OVERVIEWDiabetes mellitus continues to be a chronic public health issue despite the availability of injectable insulin since the 1920s. Finding alternative treatments is the subject of intense research. In recent years, efforts have focused on a potent anti-hyperglycemic hormone called glucagon-like peptide-1 (GLP-1).

GLP-1 is the natural agonist (activator) of a receptor found on the surface of pancreatic beta cells. Activation of this receptor promotes insulin release and survival of the beta cells. Such properties are attractive for treating type 2 diabetes. Unfortunately, GLP-1 is rapidly degraded by peptidase enzymes in the body. In fact, its half-life is less than two minutes.

There is interest in creating synthetic GLP-1 peptide analogs that resist degradation.
THE INVENTIONUW–Madison researchers have developed a new approach for designing GLP-1 receptor agonists that could be used to treat diabetes. The agonists retain GLP-1-like function but have prolonged activity in vivo.

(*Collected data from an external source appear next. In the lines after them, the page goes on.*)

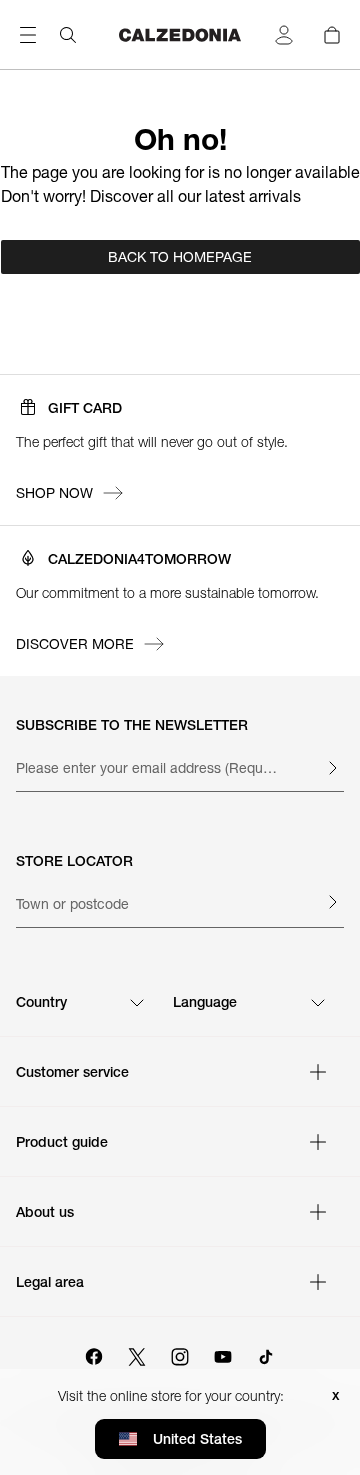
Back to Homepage (180, 257)
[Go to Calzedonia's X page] (137, 1354)
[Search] (68, 35)
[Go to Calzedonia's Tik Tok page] (266, 1354)
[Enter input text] (332, 768)
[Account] (284, 35)
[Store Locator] (332, 902)
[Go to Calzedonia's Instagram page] (180, 1354)
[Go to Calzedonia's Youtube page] (223, 1354)
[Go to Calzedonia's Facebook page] (94, 1354)
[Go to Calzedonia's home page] (180, 35)
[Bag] (332, 35)
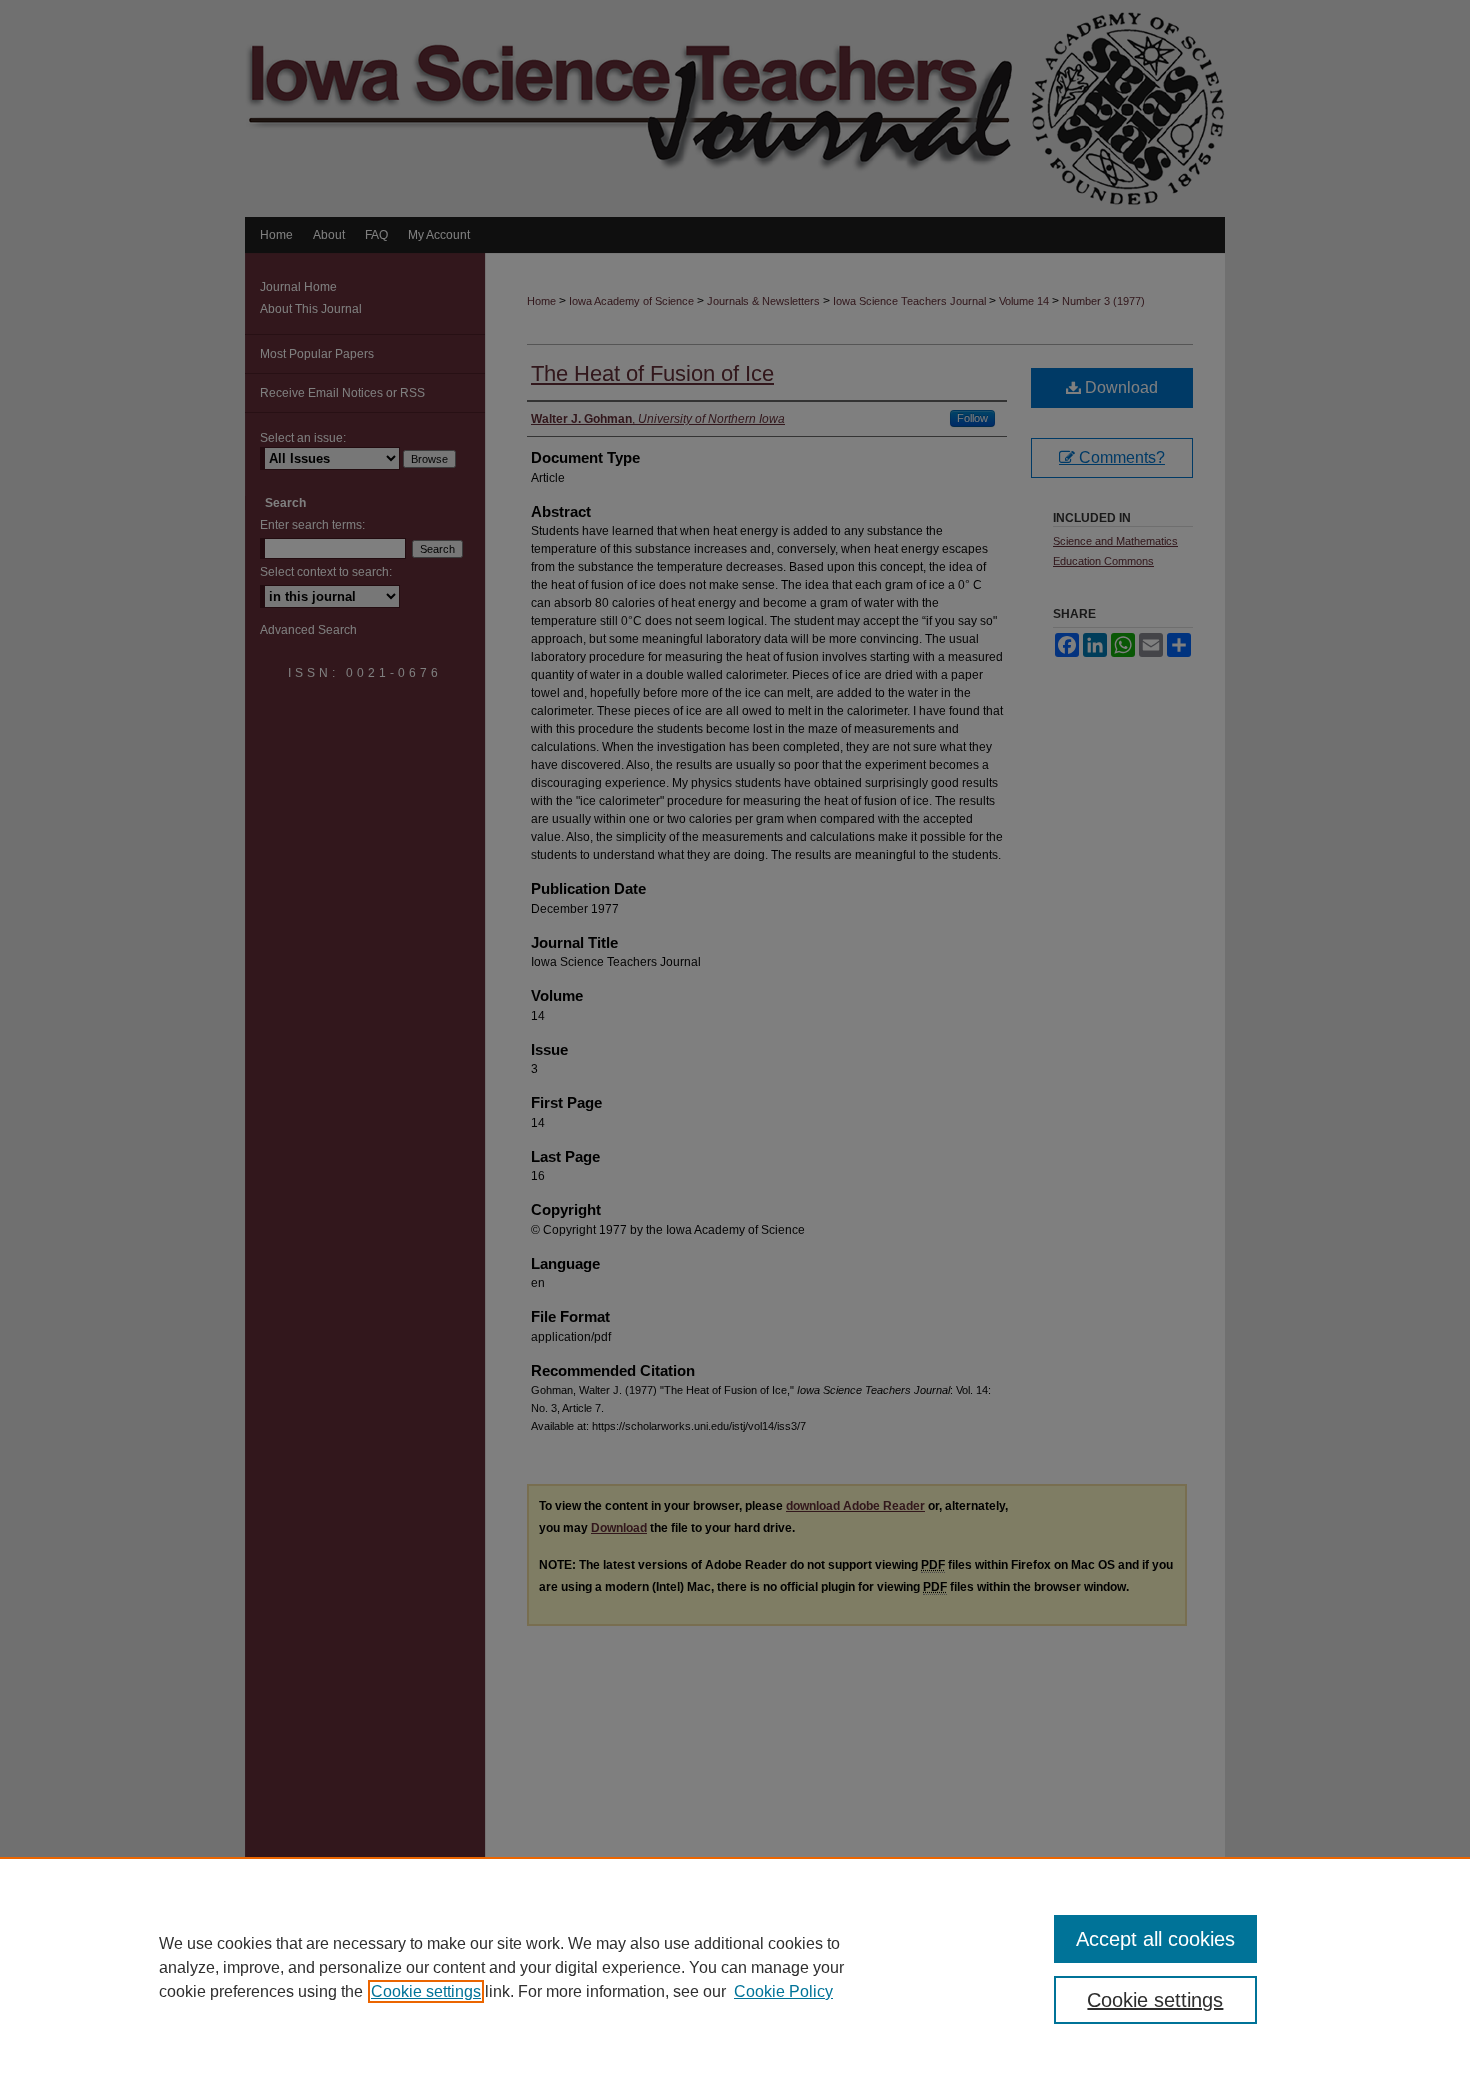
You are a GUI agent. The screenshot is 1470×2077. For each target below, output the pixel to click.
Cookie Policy (783, 1991)
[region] (735, 1967)
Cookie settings (426, 1991)
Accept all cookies (1155, 1939)
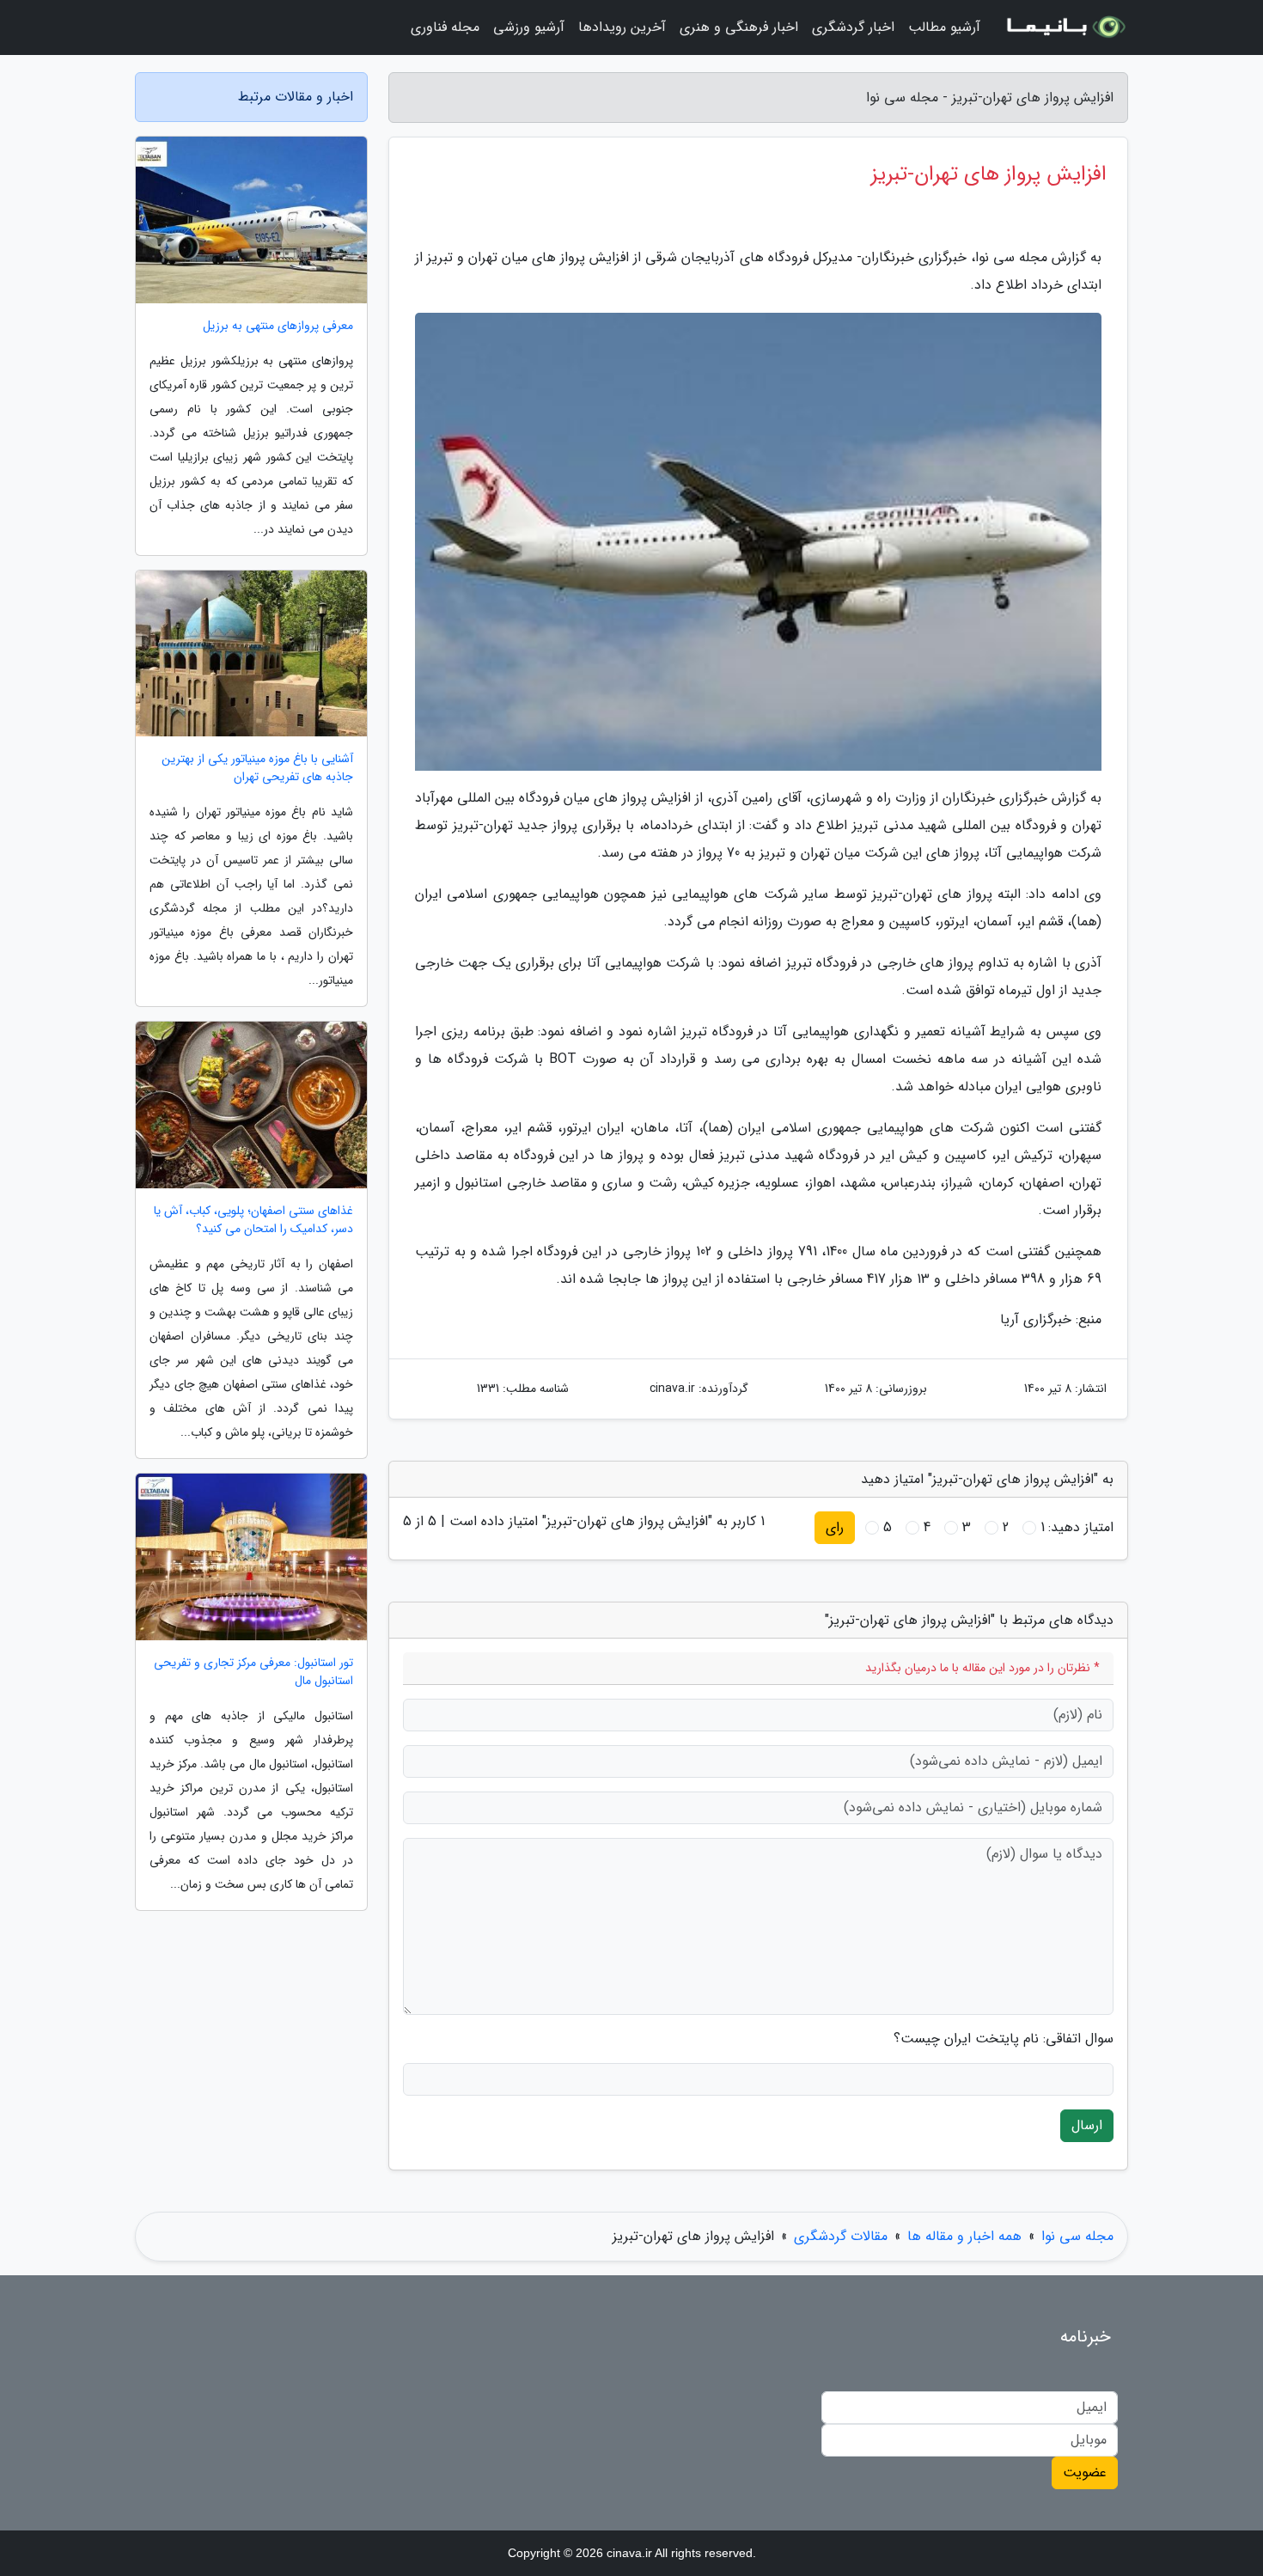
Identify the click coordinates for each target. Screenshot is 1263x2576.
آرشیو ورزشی (528, 27)
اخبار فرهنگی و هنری (739, 27)
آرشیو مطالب (944, 27)
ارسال (1086, 2125)
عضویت (1085, 2472)
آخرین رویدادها (622, 27)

The method includes strategically replacing native α-amino acid residues with conformationally constrained β-amino acid resides. The new α/β peptides mimic GLP-1 in terms of interacting with pancreatic beta cells and regulating blood glucose levels. The peptides are less susceptible to enzyme degradation due in part to the multiple β residue replacements.
BUSINESS OPPORTUNITY
  • Two GLP-1 receptor agonists have been approved for treating type 2 diabetes: exenatide (first patent expires in 2016) and liraglutide (patent expires in 2017).
APPLICATIONS
  • Non-natural peptides for potentially treating diabetes and hyperglycemia
KEY BENEFITS
  • Longer half-life in vivo than natural GLP-1
  • Glucose-lowering effects may compete with drugs currently on the market.
STAGE OF DEVELOPMENTThe researchers have assessed protease resistance in vitro, the effects of the peptide on glucose-dependent insulin secretion in cell culture, and performed a glucose tolerance test in mice.